For the first 3 weeks eat normally. Record everything that goes into your mouth. If you have a kitchen scale that's the best, if not estimate as best as you can (you get better at it with practice). Using the weight of the food consumed, look up the calories on the internet. I keep a file on my smartphone. Every time I eat, I write down the estimated weight, what it is (don't forget drinks, most people can lose weight simply by cutting out high calorie drinks) and how many calories are in it. Total your calories daily. Find out what your average calorie/day intake is over the 3 week trial period (total daily calories/21 days). This is your starting point.
Every Monday morning, step on the scale and record your weight after taking your morning piss. Don't step on the scale at all during the rest of the week. Record the weight
If you want to lose weight, subtract 100 calories from your 3 week average calories/day. Make sure you don't eat more calories than this per day. Check the scale after 1 week. If your weight went down continue at this level. If your weight went up or stayed the same, subtract another 100 calories per day.
Continue until you reach your goal.
So for instance if your average calories/day during the trial period was 3500 calories/day, you would start by eating no more than 3400 calories/day for the first week. If your weight stayed the same, you would drop to 3300 calories/day. If your weight dropped, you would continue eating 3400 calories/day for the next week.

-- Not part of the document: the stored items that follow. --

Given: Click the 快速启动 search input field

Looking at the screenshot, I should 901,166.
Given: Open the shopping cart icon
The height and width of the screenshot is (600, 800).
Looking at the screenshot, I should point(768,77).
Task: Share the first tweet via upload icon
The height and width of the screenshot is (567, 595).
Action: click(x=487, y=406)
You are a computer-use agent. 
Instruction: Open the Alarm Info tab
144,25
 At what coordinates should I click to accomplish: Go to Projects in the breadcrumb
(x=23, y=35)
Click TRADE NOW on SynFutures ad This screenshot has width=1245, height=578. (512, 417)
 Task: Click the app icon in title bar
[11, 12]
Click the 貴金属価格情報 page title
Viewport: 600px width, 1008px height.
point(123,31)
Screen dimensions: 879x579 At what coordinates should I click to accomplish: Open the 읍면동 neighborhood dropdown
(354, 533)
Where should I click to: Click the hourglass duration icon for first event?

I've used this technique to cut and bulk as needed over the years. I've gone from 245 down to 195, back up to 255 and down to a very fit 230 (I'm 6'5"). I bulk in the fall/winter to maximize strength and I usually cut 10% of my body weight in the spring to look good.
The reason it works is that you make changes slowly (+/- 100 calories/week). You don't shock your system or mess up your hormone balance. I can comfortably change my weight to whatever I want it to be and honestly it doesn't feel like a chore if you do it slowly. Getting used to dropping 1000 calories/day slowly over time is easy. Suddenly dropping 1000 calories/day from one week to the next is not sustainable.
I find a lot of comfort in that it is just a math equation, just be honest about what you record calorie wise.